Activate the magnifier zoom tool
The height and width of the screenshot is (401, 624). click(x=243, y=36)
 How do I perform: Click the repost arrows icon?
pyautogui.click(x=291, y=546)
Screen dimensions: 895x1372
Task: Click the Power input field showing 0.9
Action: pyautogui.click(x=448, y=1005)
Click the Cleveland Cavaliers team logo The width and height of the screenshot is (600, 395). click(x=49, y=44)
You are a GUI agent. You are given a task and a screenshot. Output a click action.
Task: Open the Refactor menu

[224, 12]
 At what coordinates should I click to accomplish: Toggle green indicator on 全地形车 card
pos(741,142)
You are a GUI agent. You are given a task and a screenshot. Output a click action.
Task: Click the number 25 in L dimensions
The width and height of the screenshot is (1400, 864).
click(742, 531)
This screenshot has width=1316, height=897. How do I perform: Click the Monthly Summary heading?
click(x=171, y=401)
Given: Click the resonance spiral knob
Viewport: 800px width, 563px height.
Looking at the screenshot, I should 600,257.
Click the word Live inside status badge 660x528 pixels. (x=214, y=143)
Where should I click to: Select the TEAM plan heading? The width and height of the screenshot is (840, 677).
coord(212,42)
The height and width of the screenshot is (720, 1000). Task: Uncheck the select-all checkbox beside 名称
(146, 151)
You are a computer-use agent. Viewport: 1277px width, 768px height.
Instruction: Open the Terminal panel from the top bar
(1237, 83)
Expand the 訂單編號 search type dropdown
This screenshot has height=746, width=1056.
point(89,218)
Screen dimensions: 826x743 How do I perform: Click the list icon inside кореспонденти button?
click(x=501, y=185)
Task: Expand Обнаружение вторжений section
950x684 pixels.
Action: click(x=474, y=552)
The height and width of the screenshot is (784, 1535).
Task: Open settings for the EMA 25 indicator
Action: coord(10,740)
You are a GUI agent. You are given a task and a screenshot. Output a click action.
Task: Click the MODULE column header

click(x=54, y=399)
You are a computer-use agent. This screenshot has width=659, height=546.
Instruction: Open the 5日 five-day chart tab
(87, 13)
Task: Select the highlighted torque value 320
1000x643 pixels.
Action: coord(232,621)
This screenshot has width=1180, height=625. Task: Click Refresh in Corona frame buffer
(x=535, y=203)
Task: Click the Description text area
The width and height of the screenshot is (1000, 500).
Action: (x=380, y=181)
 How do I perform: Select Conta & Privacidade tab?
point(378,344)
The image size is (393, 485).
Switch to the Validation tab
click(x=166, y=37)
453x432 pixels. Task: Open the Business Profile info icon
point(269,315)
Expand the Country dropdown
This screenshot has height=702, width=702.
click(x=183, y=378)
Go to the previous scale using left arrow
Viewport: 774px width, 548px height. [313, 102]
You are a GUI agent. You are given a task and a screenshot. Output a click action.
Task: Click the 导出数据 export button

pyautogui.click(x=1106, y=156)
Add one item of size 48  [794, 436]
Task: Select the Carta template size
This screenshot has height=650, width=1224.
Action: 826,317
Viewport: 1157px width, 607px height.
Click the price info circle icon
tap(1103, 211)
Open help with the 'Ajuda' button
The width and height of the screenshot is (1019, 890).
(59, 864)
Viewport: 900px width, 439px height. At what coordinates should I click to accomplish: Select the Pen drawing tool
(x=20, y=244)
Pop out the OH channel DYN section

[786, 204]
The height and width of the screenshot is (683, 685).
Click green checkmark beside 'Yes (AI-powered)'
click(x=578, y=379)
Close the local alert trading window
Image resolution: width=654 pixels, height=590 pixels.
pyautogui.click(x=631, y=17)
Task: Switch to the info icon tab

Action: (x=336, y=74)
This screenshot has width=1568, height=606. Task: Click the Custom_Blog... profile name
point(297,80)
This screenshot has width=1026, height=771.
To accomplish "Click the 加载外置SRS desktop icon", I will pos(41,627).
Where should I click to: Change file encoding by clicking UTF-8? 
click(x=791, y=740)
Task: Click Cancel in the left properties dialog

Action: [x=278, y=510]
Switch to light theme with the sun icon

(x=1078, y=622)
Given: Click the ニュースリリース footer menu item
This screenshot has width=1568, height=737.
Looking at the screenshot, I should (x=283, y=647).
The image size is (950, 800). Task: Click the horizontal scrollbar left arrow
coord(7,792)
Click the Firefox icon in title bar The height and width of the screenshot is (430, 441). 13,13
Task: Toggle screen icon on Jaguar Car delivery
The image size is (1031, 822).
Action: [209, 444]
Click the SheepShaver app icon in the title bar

> **Task to carry out**:
Wherever a line in the data above contains the word "item", copy that line.

> **Completed exercise**:
Add one item of size 48  [794, 436]
Given: Click the ニュースリリース footer menu item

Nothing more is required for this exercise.